Może największym powodem zajęcia się Gertrudą Komorowską był poemat Malczewskiego, osnuty na tym wypadku, ale w świetle poetyczném i w sposób poetyczny go przedstawiający. Sam Malczewski nie wskazuje bynajmniéj źródła „Maryi,“ ale się go łatwo domyślić było. Bielowski wydając we Lwowie ten poemat w roku 1845, pierwszy przyłączył do niego dwa ważne akta urzędowe, tyczące się porwania Komorowskiéj, intercyzę przedślubną i manifest Komorowskiego.

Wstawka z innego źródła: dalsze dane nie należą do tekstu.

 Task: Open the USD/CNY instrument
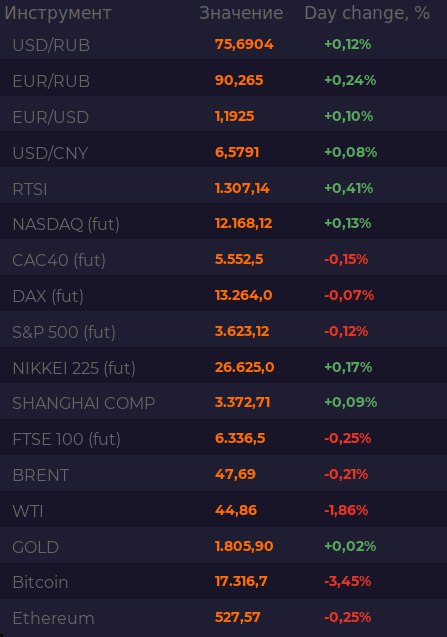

Dwa te dokumenta stanowiły już podstawę i służyły do poszukiwania dalszych. Szczęśliwy traf nastręczył mi w przeciągu lat dziesiątka, z kilku archiwów familij z Potockimi połączonych, kopie ważniejszych papierów sądowych, odnoszących się do téj sprawy. Na kilka lat przed śmiercią swoją ś. p. Konstanty Świdziński z bogatych zbiorów swoich udzielił kopij większéj części listów tu użytych, z których nam korzystać dozwolił; wreszcie kilku zacnych i poczciwych przyjaciół i znajomych, chętnie śpiesząc z pomocą pracującemu (co u nas powszechne, a czego gdzieindziéj nie szukać), postarało się o dopełnienie materyałów, z jakich tę pracę dziś składamy. Naostatek z akt i metryk koronnych wypisy przygotowano przez T. L. Tripplina, a ułożone przez F. H. Lowestama, których nam chętnie udzielił pan S. Orgelbrand, dopomogły do skompletowania wiadomości potrzebnych.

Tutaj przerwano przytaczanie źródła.